L’ère des troubadours est bordée du sang de deux croisades, la première et celle des Albigeois.

Les troubadours et trobairitz, ce sont une centaine de poètes, musiciens, chanteurs, jongleurs, aventuriers, journalistes, parfois espions qui enchantent les cours seigneuriales du Midi de la France au XIIème et XIIIème s, insufflant une lyrique porteuse de nouvelles valeurs amoureuses et morales. Le trobar, l’art de trouver les rimes et les accords, affectera l’Europe entière.

Ils voyagent de cour en cour, principalement en Occitanie (schématiquement Aquitaine, Languedoc, Provence, Catalogne), mais se trouvent jusqu’en Italie et en Espagne, distrayant la noblesse et propageant en elle des idées d’amour chevaleresque.

Le premier des troubadours de langue d’oc est Guillaume IX, duc d’Aquitaine et comte de Poitiers (1071-1127). Il accompagne Godefroy de Bouillon lors de la première croisade. Sa Vida dit de lui qu’il était : « … un des plus galants hommes du monde et l’un des plus grands trompeurs de femmes (trichadors de dompa). Il fut un bon chevalier d’arme et large en amour ». … et excommunié deux fois. Surtout, il instaure une rupture littéraire, le texte passant dans la sphère laïque et non plus exclusivement détenu par l’Eglise.

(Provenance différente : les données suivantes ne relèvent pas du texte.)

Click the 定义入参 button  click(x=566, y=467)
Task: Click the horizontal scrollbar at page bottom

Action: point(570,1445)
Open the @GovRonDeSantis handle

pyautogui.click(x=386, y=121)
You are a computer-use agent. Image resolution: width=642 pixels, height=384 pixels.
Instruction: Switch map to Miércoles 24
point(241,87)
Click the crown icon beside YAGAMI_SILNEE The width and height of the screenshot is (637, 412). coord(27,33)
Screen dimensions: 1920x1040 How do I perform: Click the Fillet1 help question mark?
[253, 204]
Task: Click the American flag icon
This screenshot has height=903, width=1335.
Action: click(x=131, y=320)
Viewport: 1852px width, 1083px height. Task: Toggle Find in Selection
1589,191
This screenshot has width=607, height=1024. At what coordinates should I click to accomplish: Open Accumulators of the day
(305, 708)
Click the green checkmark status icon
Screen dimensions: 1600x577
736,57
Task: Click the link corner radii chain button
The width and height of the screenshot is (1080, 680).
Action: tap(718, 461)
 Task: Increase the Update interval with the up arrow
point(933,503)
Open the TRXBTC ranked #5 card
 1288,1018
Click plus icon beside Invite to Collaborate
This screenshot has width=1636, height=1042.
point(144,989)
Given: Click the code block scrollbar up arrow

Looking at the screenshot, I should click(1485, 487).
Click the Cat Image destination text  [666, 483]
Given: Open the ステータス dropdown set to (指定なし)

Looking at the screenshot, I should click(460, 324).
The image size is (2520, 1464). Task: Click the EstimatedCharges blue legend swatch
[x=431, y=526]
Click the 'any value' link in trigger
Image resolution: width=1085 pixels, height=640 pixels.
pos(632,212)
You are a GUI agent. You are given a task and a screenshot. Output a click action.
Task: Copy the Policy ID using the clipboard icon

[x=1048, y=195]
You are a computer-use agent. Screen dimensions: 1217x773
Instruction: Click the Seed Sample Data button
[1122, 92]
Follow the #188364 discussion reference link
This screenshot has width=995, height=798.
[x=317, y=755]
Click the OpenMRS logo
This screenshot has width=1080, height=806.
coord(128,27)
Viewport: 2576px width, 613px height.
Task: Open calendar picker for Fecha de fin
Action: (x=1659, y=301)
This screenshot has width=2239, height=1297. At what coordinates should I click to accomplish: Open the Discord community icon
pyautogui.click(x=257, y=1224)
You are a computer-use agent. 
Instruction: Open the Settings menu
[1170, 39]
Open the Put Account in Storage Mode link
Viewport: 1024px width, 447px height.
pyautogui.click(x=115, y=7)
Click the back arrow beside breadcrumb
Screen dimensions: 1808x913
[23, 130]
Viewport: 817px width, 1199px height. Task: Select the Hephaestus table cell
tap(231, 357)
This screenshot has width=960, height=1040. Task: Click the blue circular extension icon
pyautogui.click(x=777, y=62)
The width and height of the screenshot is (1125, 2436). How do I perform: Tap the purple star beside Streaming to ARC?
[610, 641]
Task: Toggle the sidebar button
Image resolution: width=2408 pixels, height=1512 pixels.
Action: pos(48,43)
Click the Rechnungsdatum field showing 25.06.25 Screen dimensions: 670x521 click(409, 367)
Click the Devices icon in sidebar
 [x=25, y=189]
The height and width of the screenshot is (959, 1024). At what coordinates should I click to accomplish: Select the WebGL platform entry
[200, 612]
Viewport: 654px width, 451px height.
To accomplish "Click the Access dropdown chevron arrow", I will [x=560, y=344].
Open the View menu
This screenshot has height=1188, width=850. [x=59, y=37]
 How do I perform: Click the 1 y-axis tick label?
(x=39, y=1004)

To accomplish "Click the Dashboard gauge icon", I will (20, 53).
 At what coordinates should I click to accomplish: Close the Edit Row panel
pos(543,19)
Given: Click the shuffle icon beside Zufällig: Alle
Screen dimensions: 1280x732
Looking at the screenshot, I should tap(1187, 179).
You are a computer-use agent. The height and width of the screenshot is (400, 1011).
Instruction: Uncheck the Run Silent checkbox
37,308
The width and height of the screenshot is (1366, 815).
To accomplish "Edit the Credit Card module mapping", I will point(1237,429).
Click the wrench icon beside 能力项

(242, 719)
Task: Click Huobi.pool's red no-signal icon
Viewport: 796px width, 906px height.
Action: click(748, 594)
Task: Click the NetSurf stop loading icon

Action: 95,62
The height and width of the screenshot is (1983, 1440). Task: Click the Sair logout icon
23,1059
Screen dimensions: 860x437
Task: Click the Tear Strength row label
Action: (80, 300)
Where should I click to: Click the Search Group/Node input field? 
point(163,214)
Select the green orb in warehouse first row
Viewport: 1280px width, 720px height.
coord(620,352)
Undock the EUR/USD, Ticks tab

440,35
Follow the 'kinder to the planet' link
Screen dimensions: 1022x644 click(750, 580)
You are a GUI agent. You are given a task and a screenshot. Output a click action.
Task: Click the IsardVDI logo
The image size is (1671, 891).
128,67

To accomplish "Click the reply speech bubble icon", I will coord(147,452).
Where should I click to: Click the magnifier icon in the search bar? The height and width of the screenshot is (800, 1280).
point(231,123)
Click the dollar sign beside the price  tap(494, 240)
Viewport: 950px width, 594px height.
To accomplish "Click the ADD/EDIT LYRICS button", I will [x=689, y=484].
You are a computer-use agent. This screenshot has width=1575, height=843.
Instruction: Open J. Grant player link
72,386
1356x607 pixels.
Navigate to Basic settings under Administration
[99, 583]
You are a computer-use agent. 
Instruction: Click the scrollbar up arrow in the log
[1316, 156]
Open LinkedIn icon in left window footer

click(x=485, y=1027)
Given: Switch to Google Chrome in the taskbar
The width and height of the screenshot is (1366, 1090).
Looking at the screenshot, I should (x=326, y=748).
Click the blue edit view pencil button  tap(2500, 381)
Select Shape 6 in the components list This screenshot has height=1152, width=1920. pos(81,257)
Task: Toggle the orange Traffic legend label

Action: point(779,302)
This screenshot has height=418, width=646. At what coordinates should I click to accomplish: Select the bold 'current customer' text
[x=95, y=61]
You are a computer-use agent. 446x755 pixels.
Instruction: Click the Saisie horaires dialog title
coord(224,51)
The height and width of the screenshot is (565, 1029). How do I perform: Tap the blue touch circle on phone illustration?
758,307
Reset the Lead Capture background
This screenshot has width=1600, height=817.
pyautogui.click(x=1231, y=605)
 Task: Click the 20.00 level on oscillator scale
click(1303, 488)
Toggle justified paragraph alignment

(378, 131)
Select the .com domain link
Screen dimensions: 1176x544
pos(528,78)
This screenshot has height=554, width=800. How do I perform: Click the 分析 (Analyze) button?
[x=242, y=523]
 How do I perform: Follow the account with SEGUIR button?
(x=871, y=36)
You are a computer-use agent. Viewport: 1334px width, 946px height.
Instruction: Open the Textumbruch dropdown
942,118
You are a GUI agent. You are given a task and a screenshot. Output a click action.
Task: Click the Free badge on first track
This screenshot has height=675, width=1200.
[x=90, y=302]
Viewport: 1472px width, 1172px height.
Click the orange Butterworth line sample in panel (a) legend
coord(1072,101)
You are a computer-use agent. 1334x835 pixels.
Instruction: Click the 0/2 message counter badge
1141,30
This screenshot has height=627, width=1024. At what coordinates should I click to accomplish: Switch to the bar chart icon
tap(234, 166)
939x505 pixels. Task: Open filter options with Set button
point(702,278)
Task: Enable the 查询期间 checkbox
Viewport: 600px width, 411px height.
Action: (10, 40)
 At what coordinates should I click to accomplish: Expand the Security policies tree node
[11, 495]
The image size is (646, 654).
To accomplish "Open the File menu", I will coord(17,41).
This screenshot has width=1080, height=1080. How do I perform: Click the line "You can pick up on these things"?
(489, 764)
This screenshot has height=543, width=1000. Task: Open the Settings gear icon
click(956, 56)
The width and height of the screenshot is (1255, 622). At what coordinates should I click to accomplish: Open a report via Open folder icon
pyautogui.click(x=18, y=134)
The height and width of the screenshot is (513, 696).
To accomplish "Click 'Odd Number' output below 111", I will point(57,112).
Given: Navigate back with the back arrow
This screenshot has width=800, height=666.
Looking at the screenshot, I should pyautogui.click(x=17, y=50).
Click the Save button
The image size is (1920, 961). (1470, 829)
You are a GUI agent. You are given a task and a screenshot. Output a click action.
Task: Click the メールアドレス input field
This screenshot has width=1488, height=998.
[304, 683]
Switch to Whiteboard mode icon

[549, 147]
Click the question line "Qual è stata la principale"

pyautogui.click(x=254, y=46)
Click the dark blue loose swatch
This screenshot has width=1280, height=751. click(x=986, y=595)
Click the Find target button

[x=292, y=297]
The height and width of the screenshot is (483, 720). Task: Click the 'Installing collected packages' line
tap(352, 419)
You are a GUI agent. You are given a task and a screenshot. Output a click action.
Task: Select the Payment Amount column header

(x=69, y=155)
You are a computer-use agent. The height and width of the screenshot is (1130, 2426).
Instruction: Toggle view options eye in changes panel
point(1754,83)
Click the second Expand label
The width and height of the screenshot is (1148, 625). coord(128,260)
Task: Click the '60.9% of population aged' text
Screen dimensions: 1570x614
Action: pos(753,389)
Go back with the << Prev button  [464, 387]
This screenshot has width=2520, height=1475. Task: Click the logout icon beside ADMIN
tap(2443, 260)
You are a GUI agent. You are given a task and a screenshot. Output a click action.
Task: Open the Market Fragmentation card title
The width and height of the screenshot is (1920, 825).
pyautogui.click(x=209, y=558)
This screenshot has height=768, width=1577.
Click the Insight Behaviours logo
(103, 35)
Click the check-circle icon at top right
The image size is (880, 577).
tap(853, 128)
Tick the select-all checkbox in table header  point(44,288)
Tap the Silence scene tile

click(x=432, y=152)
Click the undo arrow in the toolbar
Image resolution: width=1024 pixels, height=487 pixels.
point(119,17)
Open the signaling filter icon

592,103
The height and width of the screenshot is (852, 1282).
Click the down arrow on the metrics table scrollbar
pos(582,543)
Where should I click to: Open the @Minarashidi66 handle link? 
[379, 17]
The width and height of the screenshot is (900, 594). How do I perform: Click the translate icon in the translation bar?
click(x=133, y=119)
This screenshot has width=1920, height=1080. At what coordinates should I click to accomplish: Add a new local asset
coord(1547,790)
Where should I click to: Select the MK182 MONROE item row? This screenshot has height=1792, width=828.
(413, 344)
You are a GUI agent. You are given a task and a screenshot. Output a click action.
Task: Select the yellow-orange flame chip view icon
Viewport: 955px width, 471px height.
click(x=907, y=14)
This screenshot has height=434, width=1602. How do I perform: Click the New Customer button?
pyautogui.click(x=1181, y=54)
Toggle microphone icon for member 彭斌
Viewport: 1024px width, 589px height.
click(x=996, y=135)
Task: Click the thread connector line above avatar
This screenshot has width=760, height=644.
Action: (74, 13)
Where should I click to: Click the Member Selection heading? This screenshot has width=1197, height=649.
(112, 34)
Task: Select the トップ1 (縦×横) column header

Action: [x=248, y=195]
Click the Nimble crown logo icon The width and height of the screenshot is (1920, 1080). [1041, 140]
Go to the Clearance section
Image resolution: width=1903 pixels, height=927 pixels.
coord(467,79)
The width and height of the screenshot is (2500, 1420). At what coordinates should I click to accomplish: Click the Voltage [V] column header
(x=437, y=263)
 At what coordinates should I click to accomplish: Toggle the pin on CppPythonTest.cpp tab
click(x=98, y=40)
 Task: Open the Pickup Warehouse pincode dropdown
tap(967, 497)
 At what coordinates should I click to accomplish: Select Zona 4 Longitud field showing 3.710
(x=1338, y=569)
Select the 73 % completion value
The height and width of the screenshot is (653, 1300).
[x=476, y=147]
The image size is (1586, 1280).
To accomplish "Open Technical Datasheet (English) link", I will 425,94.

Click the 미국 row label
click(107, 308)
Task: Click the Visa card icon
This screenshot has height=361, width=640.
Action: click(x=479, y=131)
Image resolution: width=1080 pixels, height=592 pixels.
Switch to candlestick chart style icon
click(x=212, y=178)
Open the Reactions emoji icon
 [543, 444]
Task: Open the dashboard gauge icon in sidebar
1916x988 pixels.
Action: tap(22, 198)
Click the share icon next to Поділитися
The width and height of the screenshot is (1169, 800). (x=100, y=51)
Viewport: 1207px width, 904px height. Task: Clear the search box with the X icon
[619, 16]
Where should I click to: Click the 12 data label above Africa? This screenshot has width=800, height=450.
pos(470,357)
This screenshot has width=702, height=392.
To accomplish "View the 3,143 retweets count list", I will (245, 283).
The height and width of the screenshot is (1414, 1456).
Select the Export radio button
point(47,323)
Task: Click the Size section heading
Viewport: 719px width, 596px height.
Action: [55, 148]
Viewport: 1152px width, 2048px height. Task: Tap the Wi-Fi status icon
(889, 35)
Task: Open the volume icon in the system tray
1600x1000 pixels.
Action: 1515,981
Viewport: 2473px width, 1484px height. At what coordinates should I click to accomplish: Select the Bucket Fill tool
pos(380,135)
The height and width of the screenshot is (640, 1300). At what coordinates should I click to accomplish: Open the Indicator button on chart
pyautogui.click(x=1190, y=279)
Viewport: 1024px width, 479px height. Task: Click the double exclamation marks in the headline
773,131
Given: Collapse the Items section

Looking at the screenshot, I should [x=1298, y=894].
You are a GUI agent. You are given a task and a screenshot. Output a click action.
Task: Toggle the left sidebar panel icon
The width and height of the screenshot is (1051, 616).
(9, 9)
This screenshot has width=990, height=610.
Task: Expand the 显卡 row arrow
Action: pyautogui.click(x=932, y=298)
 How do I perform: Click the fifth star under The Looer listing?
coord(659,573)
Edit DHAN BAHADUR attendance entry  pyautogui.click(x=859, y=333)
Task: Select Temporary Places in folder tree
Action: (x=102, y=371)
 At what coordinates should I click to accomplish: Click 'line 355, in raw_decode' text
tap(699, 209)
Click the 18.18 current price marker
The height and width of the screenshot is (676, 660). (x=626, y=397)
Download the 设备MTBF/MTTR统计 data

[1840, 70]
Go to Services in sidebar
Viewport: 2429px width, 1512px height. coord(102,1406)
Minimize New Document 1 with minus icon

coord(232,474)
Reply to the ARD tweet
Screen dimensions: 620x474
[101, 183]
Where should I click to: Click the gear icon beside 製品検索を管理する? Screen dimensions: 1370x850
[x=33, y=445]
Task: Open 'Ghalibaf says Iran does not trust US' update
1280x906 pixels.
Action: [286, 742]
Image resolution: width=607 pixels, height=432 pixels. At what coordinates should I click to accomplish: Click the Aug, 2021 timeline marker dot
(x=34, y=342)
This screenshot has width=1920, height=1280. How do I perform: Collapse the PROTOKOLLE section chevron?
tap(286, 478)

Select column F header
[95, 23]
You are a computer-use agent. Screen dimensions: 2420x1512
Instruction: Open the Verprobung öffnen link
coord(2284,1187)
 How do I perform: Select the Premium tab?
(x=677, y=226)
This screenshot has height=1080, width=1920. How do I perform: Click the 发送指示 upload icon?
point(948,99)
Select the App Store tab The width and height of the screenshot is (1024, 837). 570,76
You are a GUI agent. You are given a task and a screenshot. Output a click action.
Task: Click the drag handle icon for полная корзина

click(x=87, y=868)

Certes, la lyrique existait avant les troubadours, mais elle était latine, du moins dans sa version écrite, car la tradition orale a toujours prévalu et sous-tendait de son filet invisible la sphère culturelle de l’époque. La poésie de langue d’oc fait montre d’une inventivité, créativité et harmonie jusqu’alors inconnues. La prouesse littéraire (pros) est recherchée.

Le troubadour est un trouveur, c’est-à-dire un «faiseur de tropes», d’ornements mélodiques et littéraires. Trobar, en langue d’oc, signifie trouver, créer, au sens poétique et musical, car dans l’art du troubadour les deux pratiques sont inséparables. Beaucoup de manuscrits des troubadours sont pourvus d’une notation musicale qui souligne les textes. Souvent le poète s’accompagne lui-même de la vielle. Le trobar connait divers degrés: trobar leu (poésie ouverte), trobar clus (poésie fermée, hermétique), trobar ric, qui cultive l’expression rare.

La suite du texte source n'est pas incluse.